You’re sittin’ there with your hot chocolate gettin’ in the Christmas Spirit. Happy to be done with finals, ya turn on Netflicks, holiday selection- of course- and click through. Unsuspectingly you click on a Rom-Com holiday film, settle in and watch. When its all over you are not filled with Christmas Cheer, rather with the “bah humbug” sorrow and rage- as if you needed a reminder that your Christmas ends with driving your mom home after her generous indulgence in eggnog, not with a perfect moment ending under the mistletoe. You have been hoodwinked into watching a Romantic Comedy, Rom Com, a Chick Flick disguised as a Christmas film. Consequently, it has come to my attention that some newbie singletons most likely have no idea what films to avoid in the midst of a Christmas breakup. My Christmas Gift To You, weeding out the Rom-Com Christmas Imposters:
1. Love Actually
Here we have a mini-series of “love” happening from a Middle School Kid to the Prime Minister of England; Even the girl with the picture perfect wedding get’s the godd**n love serenade by the husband’s best friend-Oh and a man that learns a whole new language for another woman. Bahaha. No, Not a Christmas Movie, just one that will tear your heart out. It’s a producer that wanted to make sure this chick-flick got profits by being repeated once a year on Cable TV networks. Bah HumBug to you, you greedy bastard.

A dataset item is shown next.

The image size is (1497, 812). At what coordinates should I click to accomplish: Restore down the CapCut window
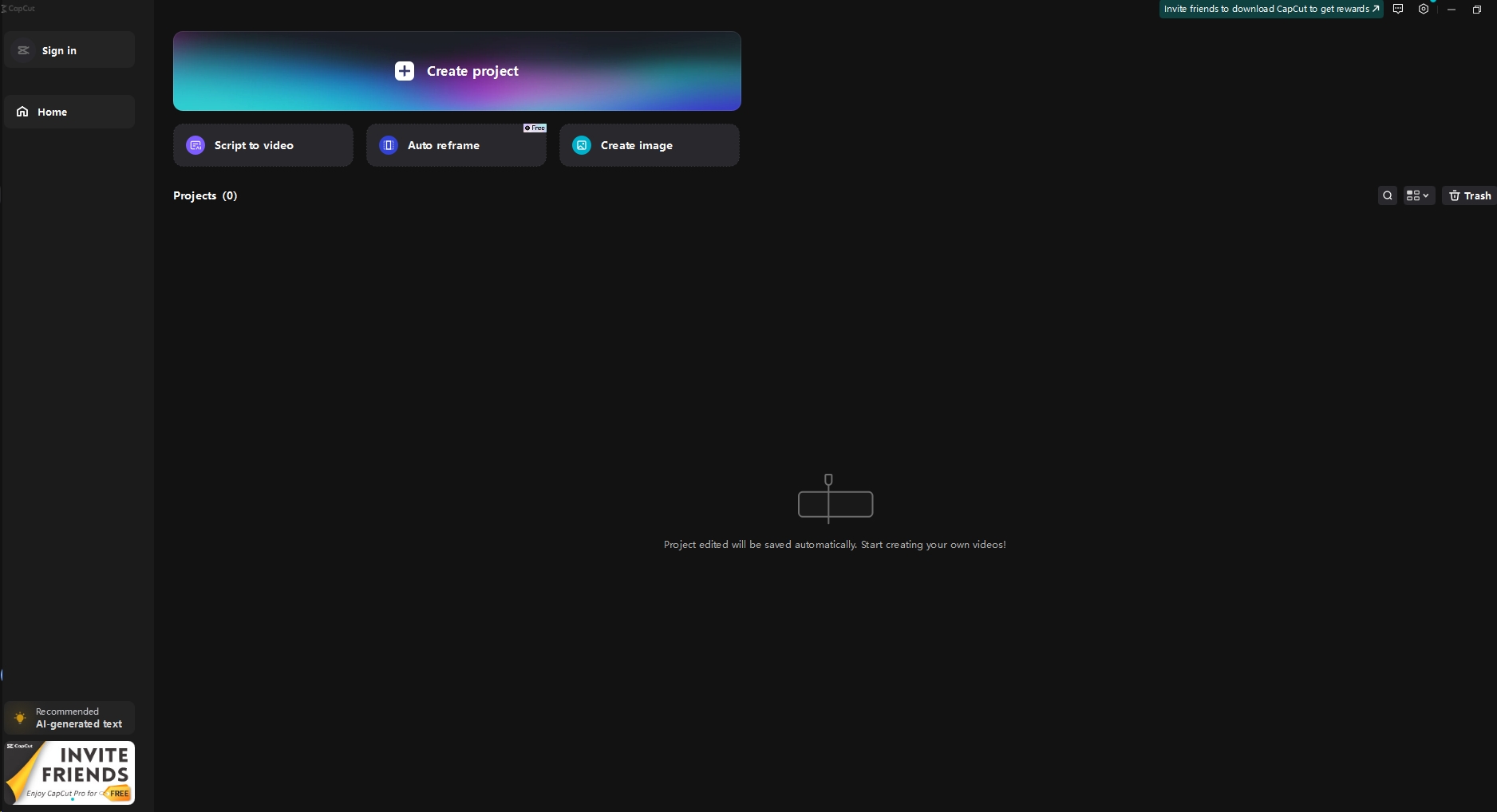coord(1477,9)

2. Anything from the Lifetime Channel
Women with fatal diseases, living in the worst place, at the worst time, magically turn into princesses of unknown, un-pronounceable countries in the span of a week to 25 days before Christmas. Just in time for the first snowfall where they announce they are pregnant with their first child, mostly likely after they received news in the recent past that they were barren- Christmas Miracle! Using Christmas to diversify your movie collection Lifetime? An eye-roll and a flip of the channel for you, ya filthy animal.
3. The Holiday
Two single women switch homes for the holidays to run away from their problems; only to find the solutions in each other’s country. There is No Santa. No elves. No goal to have more Christmas Cheer. This could have been done over a Summer Vacation. Instead of a Christmas miracle solving their problems, it’s their active attempt to run away from them. Bravo. Not only is it not a Christmas movie, it promotes all the wrong solutions.
4. The Family Stone
The boyfriend brings the uptight girlfriend (Sarah Jessica- Parker) to his Family Christmas. However, Uptight falls in love with his (the boyfriend’s) relaxed brother, while his jaded-single sister get’s it on with her high-school sweat-heart and oh wait, the shmuck brother who brought the uptight girlfriend falls in love with her sister. BAM. Merry Christmas everyone is happy, no hearts broken. The painful issue with this movie is the dysfunction of the family makes it seem realistic. Which only leaves you past the mood swing of the Grinch and more towards a suicidal Frosty – the snowman hanging out in the Sun.
The only man that people are waitin’ for in a Christmas movie is Santa. Not Jude Law. Somehow we went from getting fight or flight adrenaline levels of excitement over a wrapped package to casually typing a Christmas list e-mail to our parents. We have lost all that is good about the Christmas spirit: You get to be a kid again. You get to believe in the magic, the grandeur impossibility about a man who swigs milk, chimney hops and has a sleigh with a red-nosed reindeer leading the way. Some stocking-stuffer advice: Watch Elf, The Santa Clause, Home Alone, A Christmas Story! At the end of a Christmas film you are left ready to board the Polar Express, dance with sugarplum fairies and watch the northern lights glimmer. And who knows? Maybe you’ll find yourself caught under some mistletoe with the childish belief that anything is possible. Welcome to the club newbie – little did you know that being single could give you a night worth your while.